Cerenis therapeutic’s lead candidate CER-001 has failed Phase II for the treatment of patients with post-acute coronary syndrome (ACS).

The French-based Biotech Cerenis is developing therapies for the treatment of cardiovascular and metabolic diseases. The company now presented data on its lead candidate CER-001, which was investigated in a Phase II study for the treatment of patients with post-acute coronary syndrome (ACS). CER-001 failed to to reach its primary endpoint of regression of atherosclerotic plaques in post-ACS patients.

CER-001 is an engineered lipoprotein complex, which mimics the structural and functional biological properties of HDL. This naturally occurring lipoprotein is the primary mediator of the ‘reverse lipid transport’ – a pathway by which excess cholesterol is removed from arteries and eliminated from the body.

The inconsistency of results challenges our understanding of the mechanism of action of CER-001 previously observed in the past studies and compared to early efficacy signals.” commented Stephen Nicholls, Principal Investigator of the study.

This is not the first Phase II failure for CER-001, which already failed to reduce atherosclerotic plaques in patients with ACS in 2014. Still, the company was determined to go on with clinical development of CER-001 based on the learnings of this first trial and was still able to raise a massive sum of €53M with its IPO on Euronext in 2015.

ACS

Artherosclerosis is based on the accumulation of lipids on the artery wall leading to blockade of arteries and eventually acute coronary syndrome.

Despite the new Phase II failure in post-ACS patients, the candidate has already reached Phase III for the treatment of patients with genetic HDL deficiencies. Cerenis still has its hopes up since this trial reflects a different patient population, with a different dose and administration schedule.

The company has previously been able to gain a lot of trust from private investors, who have chipped in more than €100M in private funding before its IPO. The high promises of Cerenis’ pipeline seem to be cloudy now and since the biotech announced its recent Phase II results in early March, its shares dropped from almost €8 to a low of 1.70€. Cerenis Market Cap is now at a poor sum of €32M.

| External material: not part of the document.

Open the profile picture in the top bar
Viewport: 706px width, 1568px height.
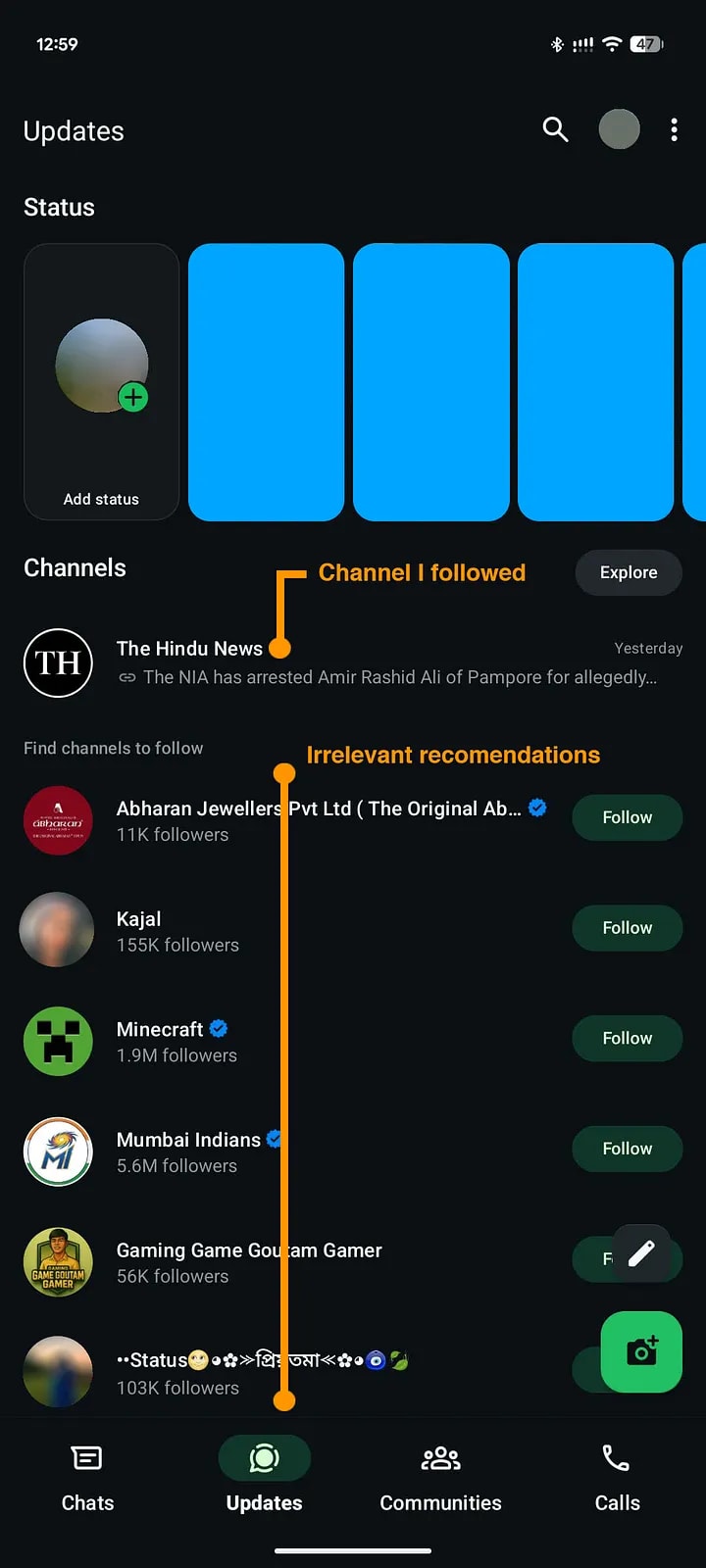pos(619,129)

The biotech only has one more candidate in the pipeline, an oral P2Y13 receptor agonist, which increases the elimination of lipids in the liver. Cerenis received IND approval from the FDA for CER-209 in the end of 2016, allowing the company to start up clinical development.

It seems like the company now has to clinge to its current Phase III trial for CER-001, or it may loose its most important lead candidate. One step ahead, Sanofi and Regeneron are already investigating their PCSK9 inhibitor, Praluent, in a huge Phase III trial in patients with ACS. This compound reduces the levels of LDL in the blood, a lipoprotein that plays a major role in atherogenesis.